Я прервал Шарнгорста и спросил:
— А как, господин Шарнгорст, обстоит дело с демократией в Германии? Кроме того, демократический строй — это такой строй, который функционирует в интересах народа, большинства. В моей стране такое положение вещей. Разве вам это не было известно?
— Ценю ваш юмор, Константин Иванович. Но ведь и в Германии весь народ, подавляющее его большинство идет за фюрером. Этим мы ничего не докажем друг другу и мало что объясним… Скажу просто: победа над Россией, свержение коммунистического режима в России неминуемо приведет к тому, что и в Германии восстановятся демократические порядки. У меня есть догадка: нацизм в Германии возник как ответная акция на возникновение российского коммунизма… Выводы делайте сами…
Честно говоря, я растерялся. Я был убежден в том, что наш, советский, строй — самый прогрессивный, самый справедливый, самый лучший.

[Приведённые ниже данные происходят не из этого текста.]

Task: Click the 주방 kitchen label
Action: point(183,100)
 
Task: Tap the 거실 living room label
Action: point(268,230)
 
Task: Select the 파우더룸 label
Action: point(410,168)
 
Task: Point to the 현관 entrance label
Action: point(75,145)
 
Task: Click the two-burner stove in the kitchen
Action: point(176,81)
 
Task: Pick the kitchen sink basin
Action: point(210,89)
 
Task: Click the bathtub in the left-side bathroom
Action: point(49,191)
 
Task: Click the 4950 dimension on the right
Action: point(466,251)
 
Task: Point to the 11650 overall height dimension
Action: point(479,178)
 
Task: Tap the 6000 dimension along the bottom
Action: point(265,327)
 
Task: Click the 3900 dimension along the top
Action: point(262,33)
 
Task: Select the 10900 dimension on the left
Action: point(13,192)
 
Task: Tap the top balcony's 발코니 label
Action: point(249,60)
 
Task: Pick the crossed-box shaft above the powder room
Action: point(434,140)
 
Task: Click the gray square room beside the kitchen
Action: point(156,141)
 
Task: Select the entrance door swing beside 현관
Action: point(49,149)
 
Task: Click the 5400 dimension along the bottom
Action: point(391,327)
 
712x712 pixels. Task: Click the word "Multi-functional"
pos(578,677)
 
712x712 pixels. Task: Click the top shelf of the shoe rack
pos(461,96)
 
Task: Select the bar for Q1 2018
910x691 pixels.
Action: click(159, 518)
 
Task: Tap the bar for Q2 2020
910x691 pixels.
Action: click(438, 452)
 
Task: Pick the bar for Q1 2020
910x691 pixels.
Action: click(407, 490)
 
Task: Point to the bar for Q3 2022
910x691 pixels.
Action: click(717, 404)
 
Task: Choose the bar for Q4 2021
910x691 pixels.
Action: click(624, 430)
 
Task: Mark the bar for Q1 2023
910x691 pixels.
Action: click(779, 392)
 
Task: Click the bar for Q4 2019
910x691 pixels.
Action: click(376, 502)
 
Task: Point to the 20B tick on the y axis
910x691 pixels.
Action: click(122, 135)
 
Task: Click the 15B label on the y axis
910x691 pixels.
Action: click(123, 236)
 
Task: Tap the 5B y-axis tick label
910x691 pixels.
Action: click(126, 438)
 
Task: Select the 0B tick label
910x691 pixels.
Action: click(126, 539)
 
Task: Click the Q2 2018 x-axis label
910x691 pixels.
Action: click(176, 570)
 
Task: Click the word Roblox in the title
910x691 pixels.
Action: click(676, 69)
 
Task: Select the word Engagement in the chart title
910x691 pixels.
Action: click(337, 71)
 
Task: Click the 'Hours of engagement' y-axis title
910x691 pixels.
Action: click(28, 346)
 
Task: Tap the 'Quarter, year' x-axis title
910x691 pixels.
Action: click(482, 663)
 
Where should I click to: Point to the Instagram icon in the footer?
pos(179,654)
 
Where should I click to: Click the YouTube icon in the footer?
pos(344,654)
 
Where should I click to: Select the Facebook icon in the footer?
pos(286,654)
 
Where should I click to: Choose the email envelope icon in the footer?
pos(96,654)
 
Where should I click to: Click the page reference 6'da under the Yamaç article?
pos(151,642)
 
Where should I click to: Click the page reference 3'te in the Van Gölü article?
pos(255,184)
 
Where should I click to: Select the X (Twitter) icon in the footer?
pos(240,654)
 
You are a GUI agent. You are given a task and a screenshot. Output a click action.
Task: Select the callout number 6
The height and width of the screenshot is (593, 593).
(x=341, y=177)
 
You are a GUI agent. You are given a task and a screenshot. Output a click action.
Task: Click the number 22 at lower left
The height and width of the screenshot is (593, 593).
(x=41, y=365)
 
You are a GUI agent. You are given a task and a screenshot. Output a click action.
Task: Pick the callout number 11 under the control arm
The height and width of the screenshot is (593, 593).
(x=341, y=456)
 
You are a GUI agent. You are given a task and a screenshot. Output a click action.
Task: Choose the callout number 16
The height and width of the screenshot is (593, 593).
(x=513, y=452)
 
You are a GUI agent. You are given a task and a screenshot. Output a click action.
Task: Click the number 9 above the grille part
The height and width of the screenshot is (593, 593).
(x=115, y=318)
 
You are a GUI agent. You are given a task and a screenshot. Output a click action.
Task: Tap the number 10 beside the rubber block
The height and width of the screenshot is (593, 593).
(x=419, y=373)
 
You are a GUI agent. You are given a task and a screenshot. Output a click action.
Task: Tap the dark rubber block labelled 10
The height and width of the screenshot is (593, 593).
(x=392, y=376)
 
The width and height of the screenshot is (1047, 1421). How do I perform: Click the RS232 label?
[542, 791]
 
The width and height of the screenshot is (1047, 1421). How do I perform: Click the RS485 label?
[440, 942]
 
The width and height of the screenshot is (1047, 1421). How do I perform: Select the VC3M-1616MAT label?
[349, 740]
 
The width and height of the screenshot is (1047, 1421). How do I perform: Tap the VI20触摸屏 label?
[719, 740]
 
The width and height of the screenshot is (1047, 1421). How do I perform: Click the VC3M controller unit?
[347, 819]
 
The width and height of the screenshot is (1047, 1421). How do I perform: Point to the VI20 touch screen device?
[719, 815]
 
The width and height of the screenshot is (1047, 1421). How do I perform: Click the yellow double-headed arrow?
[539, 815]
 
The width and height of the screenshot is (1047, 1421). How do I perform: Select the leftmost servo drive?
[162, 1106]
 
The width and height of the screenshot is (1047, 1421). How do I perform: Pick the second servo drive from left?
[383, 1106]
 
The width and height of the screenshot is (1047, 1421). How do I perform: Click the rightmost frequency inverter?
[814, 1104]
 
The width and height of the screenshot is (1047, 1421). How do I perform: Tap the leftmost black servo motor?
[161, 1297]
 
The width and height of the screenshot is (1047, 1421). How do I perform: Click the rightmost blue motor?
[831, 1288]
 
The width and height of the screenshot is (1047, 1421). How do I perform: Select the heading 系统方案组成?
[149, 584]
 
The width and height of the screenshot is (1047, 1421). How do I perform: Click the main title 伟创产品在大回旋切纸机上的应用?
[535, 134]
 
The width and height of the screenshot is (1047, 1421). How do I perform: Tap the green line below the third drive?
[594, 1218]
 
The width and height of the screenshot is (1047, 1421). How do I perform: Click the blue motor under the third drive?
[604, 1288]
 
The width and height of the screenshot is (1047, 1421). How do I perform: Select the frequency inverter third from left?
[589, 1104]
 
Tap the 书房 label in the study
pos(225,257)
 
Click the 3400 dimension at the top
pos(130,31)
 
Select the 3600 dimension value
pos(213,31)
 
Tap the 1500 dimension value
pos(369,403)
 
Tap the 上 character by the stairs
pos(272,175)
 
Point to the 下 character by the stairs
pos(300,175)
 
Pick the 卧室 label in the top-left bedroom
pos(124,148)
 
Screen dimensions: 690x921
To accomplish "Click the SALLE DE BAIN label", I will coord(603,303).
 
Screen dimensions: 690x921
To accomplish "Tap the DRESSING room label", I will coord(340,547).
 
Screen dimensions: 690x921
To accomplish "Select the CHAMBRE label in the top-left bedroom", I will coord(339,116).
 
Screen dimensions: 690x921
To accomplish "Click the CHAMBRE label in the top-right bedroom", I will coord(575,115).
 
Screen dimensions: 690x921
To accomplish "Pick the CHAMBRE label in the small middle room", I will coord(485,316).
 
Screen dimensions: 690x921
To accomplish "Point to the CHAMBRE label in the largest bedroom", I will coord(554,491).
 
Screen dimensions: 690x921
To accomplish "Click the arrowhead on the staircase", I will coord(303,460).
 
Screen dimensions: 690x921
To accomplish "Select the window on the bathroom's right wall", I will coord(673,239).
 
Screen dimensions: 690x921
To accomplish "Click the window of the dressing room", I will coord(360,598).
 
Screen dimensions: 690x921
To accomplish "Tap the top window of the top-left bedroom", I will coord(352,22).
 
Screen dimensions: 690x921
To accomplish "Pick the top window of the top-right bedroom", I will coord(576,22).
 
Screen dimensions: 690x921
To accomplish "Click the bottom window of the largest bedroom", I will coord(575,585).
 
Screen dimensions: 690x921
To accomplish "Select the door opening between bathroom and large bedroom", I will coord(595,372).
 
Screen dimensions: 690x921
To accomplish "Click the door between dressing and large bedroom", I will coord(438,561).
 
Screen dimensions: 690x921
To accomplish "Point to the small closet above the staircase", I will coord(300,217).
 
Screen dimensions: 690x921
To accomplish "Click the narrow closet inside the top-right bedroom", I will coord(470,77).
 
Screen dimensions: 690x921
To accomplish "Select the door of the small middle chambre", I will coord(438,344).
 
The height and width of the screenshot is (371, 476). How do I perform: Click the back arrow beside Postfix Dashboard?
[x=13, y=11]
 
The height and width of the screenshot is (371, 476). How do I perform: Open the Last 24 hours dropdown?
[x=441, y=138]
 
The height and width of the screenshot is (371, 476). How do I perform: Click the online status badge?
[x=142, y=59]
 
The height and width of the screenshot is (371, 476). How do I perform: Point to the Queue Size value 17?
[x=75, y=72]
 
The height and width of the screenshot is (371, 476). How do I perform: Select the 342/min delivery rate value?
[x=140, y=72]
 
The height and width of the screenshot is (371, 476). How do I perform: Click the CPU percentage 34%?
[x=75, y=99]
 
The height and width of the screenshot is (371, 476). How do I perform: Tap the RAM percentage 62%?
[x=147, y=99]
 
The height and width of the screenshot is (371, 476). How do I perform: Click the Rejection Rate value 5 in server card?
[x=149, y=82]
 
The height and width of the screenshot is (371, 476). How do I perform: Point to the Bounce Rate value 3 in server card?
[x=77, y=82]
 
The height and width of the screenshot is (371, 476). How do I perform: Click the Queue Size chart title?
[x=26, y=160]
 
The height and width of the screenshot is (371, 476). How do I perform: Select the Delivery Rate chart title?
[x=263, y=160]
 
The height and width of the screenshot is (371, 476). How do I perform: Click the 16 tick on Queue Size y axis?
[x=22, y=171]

И я попытался — очень сбивчиво (ведь не привычен я был к полемике такого рода) — доказать, что победа будет за нами, что у нас лучше всех, и о чем он вообще говорит? Шарнгорст рассмеялся. Не обидно, правда, а как-то весело, заразительно, так что и я заулыбался. И тут же подумал: а чего он, собственно, хочет? И, словно отвечая, он сказал:
— Константин Иванович, давайте на сегодня закончим, я высказал вам свою точку зрения. Полагаю, что дня за два-три — а я буду в отлучке — вы ее разберете. И наша следующая беседа будет гораздо плодотворней. И последнее: никакой диктатуры рабочего класса у вас нет, а есть диктатура Сталина и верхушки, приближенной к нему, а страна ваша покрыта лагерями, и в них медленно уничтожаются противники Сталина. Кстати, вспомните, нет ли среди ваших близких, ваших родственников или знакомых так называемых «врагов народа»? Я не настаиваю, можете не отвечать! И вот потому, что трудно сыскать в России семью, не пострадавшую от диктатуры Сталина, многие русские, украинцы, кавказцы идут к нам, — заметьте, не только военнопленные, — чтобы вместе воевать против Сталина. Так что не так уж нереально выглядит то, что я вам только что рассказал. Подумайте! И до встречи… — Шарнгорст распрощался и ушел.